#### [Material shown]
=== Section Start ===
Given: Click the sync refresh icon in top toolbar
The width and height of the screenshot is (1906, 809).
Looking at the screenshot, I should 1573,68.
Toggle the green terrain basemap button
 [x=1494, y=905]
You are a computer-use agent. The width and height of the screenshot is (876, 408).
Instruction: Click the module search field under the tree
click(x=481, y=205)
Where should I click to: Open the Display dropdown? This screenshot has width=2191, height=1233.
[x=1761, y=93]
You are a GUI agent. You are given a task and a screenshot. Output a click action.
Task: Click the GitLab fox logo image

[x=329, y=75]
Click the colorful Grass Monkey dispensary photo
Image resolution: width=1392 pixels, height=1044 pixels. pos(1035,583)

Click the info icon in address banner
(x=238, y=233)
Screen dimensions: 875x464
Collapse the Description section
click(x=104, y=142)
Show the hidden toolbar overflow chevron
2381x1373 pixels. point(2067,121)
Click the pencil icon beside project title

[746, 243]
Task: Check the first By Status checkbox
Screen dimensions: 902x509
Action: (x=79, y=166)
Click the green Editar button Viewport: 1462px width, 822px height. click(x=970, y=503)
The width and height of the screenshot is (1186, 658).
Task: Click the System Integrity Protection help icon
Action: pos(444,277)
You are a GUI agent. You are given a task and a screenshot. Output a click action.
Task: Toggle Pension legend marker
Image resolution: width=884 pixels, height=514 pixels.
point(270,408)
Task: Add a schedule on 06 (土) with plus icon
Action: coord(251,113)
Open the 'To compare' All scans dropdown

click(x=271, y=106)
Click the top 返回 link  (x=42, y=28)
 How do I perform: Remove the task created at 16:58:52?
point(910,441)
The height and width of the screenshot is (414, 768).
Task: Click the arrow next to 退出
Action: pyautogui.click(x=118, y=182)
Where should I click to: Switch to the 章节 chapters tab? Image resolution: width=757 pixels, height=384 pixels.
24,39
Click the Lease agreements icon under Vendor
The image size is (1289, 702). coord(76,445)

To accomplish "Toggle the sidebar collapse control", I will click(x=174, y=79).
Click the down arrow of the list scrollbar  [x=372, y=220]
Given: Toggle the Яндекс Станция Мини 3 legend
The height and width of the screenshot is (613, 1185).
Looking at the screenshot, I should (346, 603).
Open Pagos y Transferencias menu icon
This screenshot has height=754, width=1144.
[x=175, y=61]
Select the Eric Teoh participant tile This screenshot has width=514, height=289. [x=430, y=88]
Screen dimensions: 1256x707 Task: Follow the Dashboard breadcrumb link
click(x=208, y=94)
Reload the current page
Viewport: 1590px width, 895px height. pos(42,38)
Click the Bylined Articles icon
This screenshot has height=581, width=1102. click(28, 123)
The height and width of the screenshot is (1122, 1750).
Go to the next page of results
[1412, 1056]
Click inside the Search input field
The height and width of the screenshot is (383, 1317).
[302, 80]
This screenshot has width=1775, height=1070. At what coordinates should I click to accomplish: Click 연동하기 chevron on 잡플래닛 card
=== Section End ===
Starting at the line that contains "The height and width of the screenshot is (383, 1317).", output every remaining line of the data exactly, and stop after the last one.

The height and width of the screenshot is (383, 1317).
[302, 80]
This screenshot has width=1775, height=1070. At what coordinates should I click to accomplish: Click 연동하기 chevron on 잡플래닛 card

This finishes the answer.